- This is a brilliant piece of work, both artistically and substantively... assuming that one ignores a fundamental problem with the context. Not everything should be subject to a popular vote in the first place: Those involved in the administration of justice should never be subject to, or selected by, popular vote. Not just judges, but prosecutors and sheriffs and attorneys general.
There is no perfect way to select these officers of the law and of justice; even a "merit selection" approach will have flaws, and will ultimately require some interface with elected representatives. Nonetheless, officers of the courts whose sole loyalty must be to the rule of law — and to the concept that the public wins when justice is done, even when that means that the government loses a case or even a passel of them — simply cannot be directly accountable to popular whim.1 Consider the sheer hypocrisy of recent elections to state high courts in Illinois, Iowa, and California, and now even Montana; I can't, and won't, tolerate it. I haven't missed an election since I've been eligible to vote... but, contrary to the second-order implication of that otherwise exceptional campaign ad, I consciously choose not to vote for judges. I know precisely what I am doing when I leave that part of the ballot "undervoted," whether in partisan or nonpartisan elections for judicial/justice administration offices. On this issue, I stand with Justice O'Connor: It's not that all elected judges are hyperpartisan dolts and all appointed judges evenhanded geniuses (or vice versa); it's that election is, in these limited circumstances, the wrong method... especially when it is not a truly free and open election.

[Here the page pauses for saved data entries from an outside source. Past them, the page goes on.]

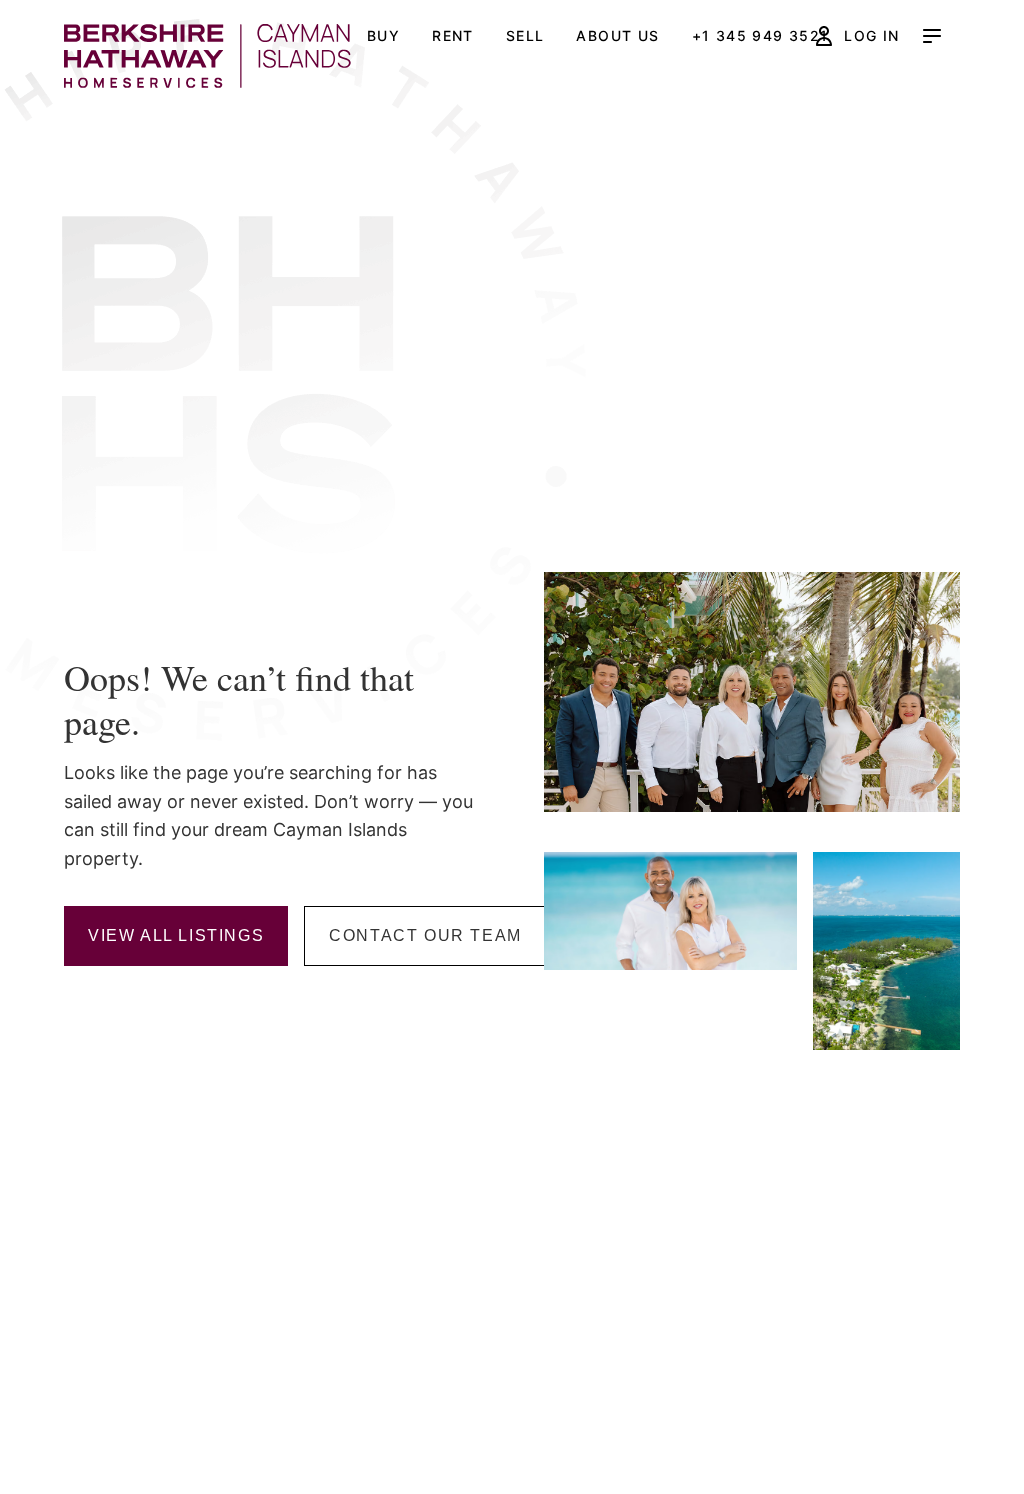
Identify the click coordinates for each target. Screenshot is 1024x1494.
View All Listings (176, 935)
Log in (871, 35)
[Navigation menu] (932, 36)
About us (617, 35)
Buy (383, 35)
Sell (525, 35)
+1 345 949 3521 (760, 35)
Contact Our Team (425, 935)
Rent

- All of that said, appointed judges have their own blind spots and can act like children at recess, too. It really doesn't matter that, in substance, Judge Posner is far closer to correct than is Justice Scalia on this point; as a specific example, just try finding “a liberal federal policy favoring arbitration agreements” (PDF) (slip op. at 2) from 9 U.S.C. § 2 from that text alone, without going outside the text... particularly if one actually reads the entire opinion in Cone Hospital. It's a silly argument being fought with words over words and inelegant (one might also say ineloquent) rhetoric.
Then, too, the foundation of Justice Scalia's argument is that the "meaning" of a statute, in context, is actually discernable from the crappy writing that one finds in statutes. They are, after all, ordinarily written by lawyers — a profession that depends on words that can't write a coherent shopping list.
- Science often makes some strange discoveries, such as the possibility that mushrooms (or at least fungi) may be more responsible for a violin's sound than the wood and a possible evolutionary basis for everything tasting like chicken. Of course, you have to fund research and educate researchers to have much chance of making any scientific discoveries... and that's one place that diminishing returns on capital accumulation could be put to better use than, say, in an offshore account.
- Or, for that matter, in egregiously wrong approvals of entertainment-industry mergers. This time, it's both European and US regulators who have allowed themselves to be fooled by the Austrian school(s) of economics... on behalf of the French. Of course, that assumes that recorded music has a discernable future as an industry in the first place, which should worry commercial publishing more than it does. Instead, commercial publishers are too busy engaging in other antitrust violations, resulting in getting smacked around (and not to the benefit of their profit margins), to pay enough attention to what they're selling, or how they're selling it. Then, "organized" authorship really isn't much, if any, better.
- All of the above, however, assumes some sense of education beyond mere training for a dead-end job. That's the real problem with the arguments that college degrees should focus explicitly on what employers want right now: Things change, and a liberal arts education is a better preparation for change than is technical training in specific tasks. That's not just the lament of an English major, either; what I learned from the chemistry curriculum — in particular, the appreciation for the difference between obtaining one's facts from a report and what goes into making that report in the first place — is as valuable.
- I am not even sure that electing state judges is constitutional. U.S. Const. Art. 4, § 4 states that "The United States shall guarantee to every State in this Union a Republican Form of Government," but the only exemplar available in the 1780s of a "Republican Form of Government" was the one being established by the Constitution itself — a system with appointed judges not subject to election. Ever. Every time this issue has been presented for serious examination, it has been punted on primarily procedural grounds, thanks (in part) to the stupidity of the constitutional avoidance canon (PDF).